Runaway Rents Hit 15-Year High
Runaway rents are defying the cost of living crisis as they surge to the highest level in 15 years.
Although most major rent trackers disagree about how much renters are paying, they all agree rents have soared to record levels.
The Deposit Protection Service (DPS) data shows rents rose by 2.47 per cent to an average of £870 a month in the second quarter of this year - the most significant quarterly rise since DPS started keeping records.
The yearly increase was posted as 8.21 per cent, adding an extra £66 to annual rental costs.
DPS managing director Matt Trevitt says: "The last 12 months of rent increases, including a significant acceleration in the previous quarter, shows that the price of renting forms a substantial part in rising living costs across the country.
London rental market rebounds
"A mixture of tenants moving back into cities, continued desire for larger rental properties with more space, and a current shortage of properties of all types is causing rent prices to rise.
"Despite the current economic environment, many tenants still seem prepared to pay to secure a rental property."
The highest rental growth was in the North East - traditionally the cheapest region to rent a home - where rents increased by 10.75 per cent in a year from an average of £645 to £714 a month.
The data also revealed a rent recovery in London, with an annual 9.44 per cent rise, taking average rental costs from £1,314 to £1,438 a month.
New data from tenant referencing firm Homelet echoed the unwelcome rent rise news for tenants.
The company confirmed London as the highest growth spot with rents up 13.6 per cent in the 12 months to July. Average rents in the capital are now £1,868 after months in the doldrums, mainly due to the COVID pandemic forcing people to work from home.
But London was not an exception. Every English region recorded rent rises taking the average UK rent up 9.5 per cent in a year to £1,127.
HomeLet CEO Andy Halstead said: “This month’s figures paint a picture of a rental market that is struggling to meet the needs of renters or landlords, with spiralling prices a bad sign for both parties.
“One of the main factors leading to rising rent prices is a lack of supply on the market to match demand. This problem could worsen if landlords continue to leave the market, leaving a rapidly shrinking supply of available rental properties. The issue is reflected by the overall findings from our recent Landlord Survey, where one in five landlords that we spoke to said that they expect to reduce their portfolio or leave the sector entirely soon – this figure rises higher to nearly one in four for landlords based in London.
“The same survey revealed that four out of five renters are worried about how they will pay their rent. A market too volatile for landlords to rely on receiving rents due, and properties too expensive for renters to cope with, is clearly unsustainable.”
How rents have changed where you are
|Region||Jul-22||Jul-21||Yearly Change||Jun-22||Monthly Change|
|Yorkshire & Humberside||£769||£712||8.00%||£761||1.10%|
|East of England||£1,081||£1,018||6.20%||£1,071||0.90%|
|UK excluding Greater London||£948||£878||8.00%||£936||1.30%|
Guild of Landlords Rent Digest – FAQ
For landlords confused by the stats and what they mean, here are answers to the most asked questions about rents.

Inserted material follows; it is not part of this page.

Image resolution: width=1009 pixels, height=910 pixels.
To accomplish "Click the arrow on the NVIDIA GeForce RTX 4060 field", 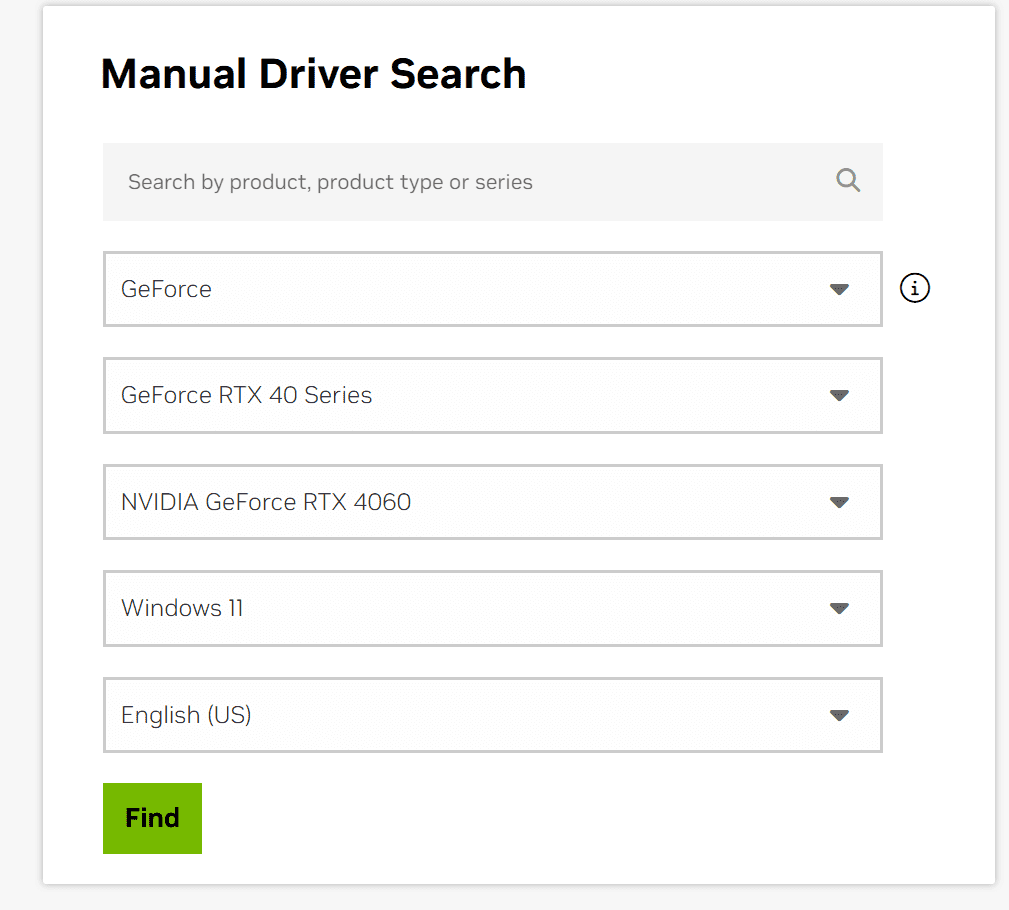I will point(839,502).
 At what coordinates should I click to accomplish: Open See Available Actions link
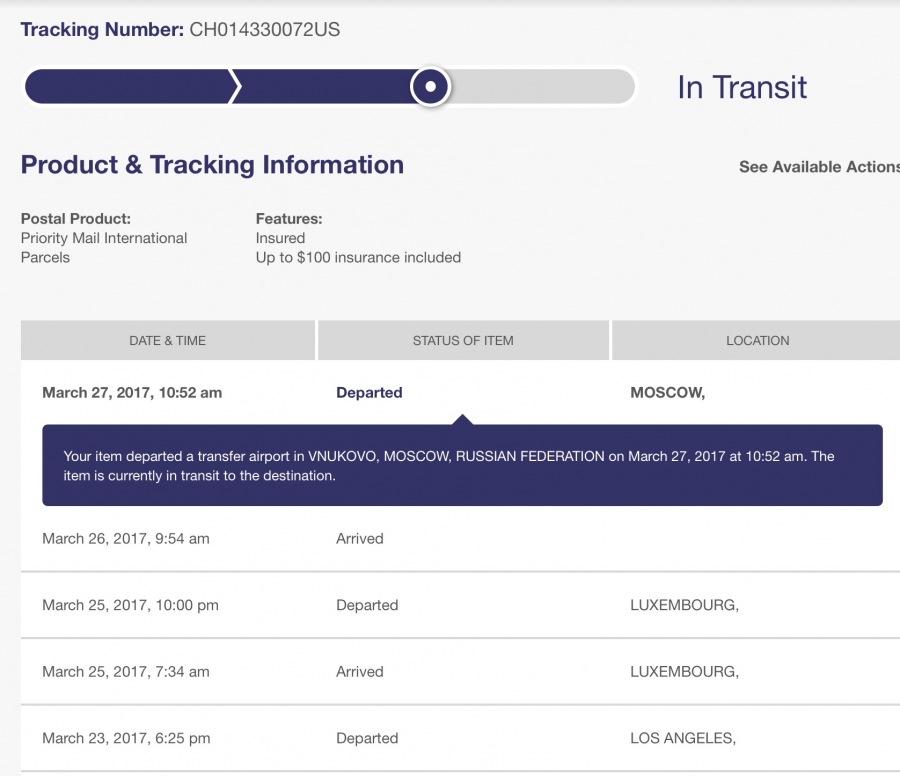[x=820, y=166]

Why do the rent indices show different results?
Check the data carefully. Other indices cover different periods, and the samples vary between reports.
The ONS has the most extensive sample, so the most reliable figures should return, but the time to collect and analyse the statistics often means the ONS data lags behind the rest of the sector.
ARLA derives insights from letting agents and provides what's known in the trade as a sentiment survey rather than factual data.
Homelet statistics come from customer data, which may not fully reflect the market.
Should landlords raise rents in line with the stats?
That's a business decision for landlords. The rent statistics indicate how the market moves but do not reflect demand from tenants and property standards in local neighbourhoods.
Don't forget that the data is historical, showing what's happened rather than what will happen.
Which rent index is the best?
That's up to individual landlords. For instance, one index with a solid customer base in the same area as a landlord's portfolio may align more closely with market rents for that neighbourhood.
Average data is not good if you don't have an average home, and median rents will cover everything from a room in a shared house to a four-bedroom home.
Extra research with local letting agents is likely to indicate better where a landlord should pitch a competitive rent and stop them from underselling.
How has coronavirus disrupted the statistics?
Although several letting agents and property organisations publish regular rent statistics, many have been affected by the coronavirus lockdown that has their reports suspended or delayed.